WRITTEN TASK — Reproduce the data without alteration, covering everything from its first line down to the line containing "will pyautogui.click(x=67, y=42).", with both of those lines included.

Word and item position data:
•••

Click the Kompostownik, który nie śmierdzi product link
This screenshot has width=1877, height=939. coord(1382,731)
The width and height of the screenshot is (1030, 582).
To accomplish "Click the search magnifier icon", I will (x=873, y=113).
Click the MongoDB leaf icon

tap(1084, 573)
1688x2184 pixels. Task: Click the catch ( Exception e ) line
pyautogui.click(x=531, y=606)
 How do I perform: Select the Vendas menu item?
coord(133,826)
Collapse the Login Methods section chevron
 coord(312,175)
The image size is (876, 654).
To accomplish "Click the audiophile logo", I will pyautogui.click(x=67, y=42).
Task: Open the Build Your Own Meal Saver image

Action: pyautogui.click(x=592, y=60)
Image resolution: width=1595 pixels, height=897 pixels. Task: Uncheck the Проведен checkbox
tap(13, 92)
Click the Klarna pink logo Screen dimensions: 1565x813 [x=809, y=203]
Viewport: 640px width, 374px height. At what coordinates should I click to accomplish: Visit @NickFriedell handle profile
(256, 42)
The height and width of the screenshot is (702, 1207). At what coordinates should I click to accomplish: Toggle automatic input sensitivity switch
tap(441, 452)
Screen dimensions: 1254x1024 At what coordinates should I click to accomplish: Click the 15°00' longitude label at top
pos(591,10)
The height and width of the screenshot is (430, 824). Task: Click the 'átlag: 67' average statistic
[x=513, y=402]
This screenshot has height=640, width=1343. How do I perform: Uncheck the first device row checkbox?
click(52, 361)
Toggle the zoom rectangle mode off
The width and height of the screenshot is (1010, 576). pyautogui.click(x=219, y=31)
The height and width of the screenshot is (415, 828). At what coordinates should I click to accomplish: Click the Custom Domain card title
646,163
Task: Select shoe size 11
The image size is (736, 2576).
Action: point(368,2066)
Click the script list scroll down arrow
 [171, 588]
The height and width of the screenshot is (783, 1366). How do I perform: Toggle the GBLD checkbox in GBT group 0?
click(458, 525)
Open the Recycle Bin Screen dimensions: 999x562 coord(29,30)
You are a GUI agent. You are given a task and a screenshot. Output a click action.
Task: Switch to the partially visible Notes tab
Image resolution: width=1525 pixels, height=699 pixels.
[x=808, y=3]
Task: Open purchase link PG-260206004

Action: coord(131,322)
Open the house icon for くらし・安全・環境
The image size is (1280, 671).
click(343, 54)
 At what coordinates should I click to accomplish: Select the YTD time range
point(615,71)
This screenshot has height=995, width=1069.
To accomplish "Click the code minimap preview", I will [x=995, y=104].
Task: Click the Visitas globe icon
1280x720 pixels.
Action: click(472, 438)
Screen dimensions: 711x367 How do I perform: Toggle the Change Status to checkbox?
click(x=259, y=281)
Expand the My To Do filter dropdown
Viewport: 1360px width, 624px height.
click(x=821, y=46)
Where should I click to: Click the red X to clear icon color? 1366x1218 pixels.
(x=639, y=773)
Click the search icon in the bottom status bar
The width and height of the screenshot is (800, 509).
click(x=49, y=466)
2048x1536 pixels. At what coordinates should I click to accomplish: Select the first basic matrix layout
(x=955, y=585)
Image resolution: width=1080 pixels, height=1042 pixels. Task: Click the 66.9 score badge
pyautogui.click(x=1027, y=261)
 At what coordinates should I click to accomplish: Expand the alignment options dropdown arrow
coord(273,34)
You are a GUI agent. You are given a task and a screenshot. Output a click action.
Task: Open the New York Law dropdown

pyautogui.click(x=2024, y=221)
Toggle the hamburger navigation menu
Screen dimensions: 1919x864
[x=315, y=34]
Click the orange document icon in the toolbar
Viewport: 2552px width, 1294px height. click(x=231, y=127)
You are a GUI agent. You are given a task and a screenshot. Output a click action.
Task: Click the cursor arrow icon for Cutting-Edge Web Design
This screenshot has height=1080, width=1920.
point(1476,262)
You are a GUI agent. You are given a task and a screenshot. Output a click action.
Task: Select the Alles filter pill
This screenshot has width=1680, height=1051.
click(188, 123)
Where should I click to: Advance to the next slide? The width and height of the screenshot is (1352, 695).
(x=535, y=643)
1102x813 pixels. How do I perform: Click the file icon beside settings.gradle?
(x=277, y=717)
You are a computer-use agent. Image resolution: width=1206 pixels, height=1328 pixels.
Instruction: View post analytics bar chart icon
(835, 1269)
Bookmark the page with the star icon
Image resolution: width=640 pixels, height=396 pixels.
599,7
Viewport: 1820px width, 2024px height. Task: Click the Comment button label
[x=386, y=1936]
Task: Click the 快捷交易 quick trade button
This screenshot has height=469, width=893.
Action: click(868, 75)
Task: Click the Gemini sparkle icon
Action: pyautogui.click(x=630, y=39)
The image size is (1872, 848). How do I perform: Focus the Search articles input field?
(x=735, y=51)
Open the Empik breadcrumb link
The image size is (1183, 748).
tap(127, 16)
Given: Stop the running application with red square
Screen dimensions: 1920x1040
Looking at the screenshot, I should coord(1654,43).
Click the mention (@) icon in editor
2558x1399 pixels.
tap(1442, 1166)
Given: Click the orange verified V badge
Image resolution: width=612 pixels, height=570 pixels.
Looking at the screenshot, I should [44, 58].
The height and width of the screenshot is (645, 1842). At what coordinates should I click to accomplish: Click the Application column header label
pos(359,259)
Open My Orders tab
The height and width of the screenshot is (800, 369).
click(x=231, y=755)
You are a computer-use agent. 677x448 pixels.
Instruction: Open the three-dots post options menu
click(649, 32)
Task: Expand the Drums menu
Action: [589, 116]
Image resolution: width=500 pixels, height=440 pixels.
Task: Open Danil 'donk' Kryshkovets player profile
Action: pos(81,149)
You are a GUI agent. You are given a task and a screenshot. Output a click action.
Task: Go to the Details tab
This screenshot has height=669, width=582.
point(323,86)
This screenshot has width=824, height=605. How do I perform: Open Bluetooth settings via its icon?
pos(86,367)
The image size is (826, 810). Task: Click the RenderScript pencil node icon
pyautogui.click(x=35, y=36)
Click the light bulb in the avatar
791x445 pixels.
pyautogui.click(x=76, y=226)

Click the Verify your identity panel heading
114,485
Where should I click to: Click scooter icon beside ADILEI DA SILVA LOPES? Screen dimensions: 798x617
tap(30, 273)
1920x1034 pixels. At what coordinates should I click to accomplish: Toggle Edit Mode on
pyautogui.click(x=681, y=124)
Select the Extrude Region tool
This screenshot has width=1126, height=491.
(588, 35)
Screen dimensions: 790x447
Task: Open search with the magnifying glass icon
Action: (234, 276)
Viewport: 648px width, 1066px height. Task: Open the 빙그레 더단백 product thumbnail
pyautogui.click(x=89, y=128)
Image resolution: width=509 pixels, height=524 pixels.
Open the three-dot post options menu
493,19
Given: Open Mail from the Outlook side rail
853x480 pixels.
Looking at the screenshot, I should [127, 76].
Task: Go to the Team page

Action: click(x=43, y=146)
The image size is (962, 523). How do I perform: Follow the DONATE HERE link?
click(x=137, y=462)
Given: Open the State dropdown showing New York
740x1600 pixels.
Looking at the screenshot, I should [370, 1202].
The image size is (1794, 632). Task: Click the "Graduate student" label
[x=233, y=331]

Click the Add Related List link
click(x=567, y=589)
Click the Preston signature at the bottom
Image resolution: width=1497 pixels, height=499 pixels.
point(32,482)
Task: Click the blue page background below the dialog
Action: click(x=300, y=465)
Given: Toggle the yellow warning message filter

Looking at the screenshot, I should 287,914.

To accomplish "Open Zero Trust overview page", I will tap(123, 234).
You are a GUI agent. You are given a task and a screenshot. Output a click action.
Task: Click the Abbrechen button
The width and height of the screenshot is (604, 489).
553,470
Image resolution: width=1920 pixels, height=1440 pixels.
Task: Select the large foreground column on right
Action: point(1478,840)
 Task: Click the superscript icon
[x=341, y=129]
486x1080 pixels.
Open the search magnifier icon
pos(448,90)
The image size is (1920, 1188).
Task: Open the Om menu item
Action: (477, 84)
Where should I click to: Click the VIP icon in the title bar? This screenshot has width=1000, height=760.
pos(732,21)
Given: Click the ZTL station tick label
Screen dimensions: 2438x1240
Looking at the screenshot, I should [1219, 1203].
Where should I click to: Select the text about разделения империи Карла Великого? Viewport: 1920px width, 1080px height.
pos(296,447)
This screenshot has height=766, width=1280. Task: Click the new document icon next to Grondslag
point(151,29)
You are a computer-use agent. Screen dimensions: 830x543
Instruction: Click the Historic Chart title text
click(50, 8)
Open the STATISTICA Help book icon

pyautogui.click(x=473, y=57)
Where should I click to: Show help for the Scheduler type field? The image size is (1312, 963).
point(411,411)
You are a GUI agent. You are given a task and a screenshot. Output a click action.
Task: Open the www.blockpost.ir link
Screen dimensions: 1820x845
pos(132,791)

•••

TASK SOLUTION —
Click the Kompostownik, który nie śmierdzi product link
This screenshot has width=1877, height=939. coord(1382,731)
The width and height of the screenshot is (1030, 582).
To accomplish "Click the search magnifier icon", I will (x=873, y=113).
Click the MongoDB leaf icon

tap(1084, 573)
1688x2184 pixels. Task: Click the catch ( Exception e ) line
pyautogui.click(x=531, y=606)
 How do I perform: Select the Vendas menu item?
coord(133,826)
Collapse the Login Methods section chevron
 coord(312,175)
The image size is (876, 654).
To accomplish "Click the audiophile logo", I will pyautogui.click(x=67, y=42).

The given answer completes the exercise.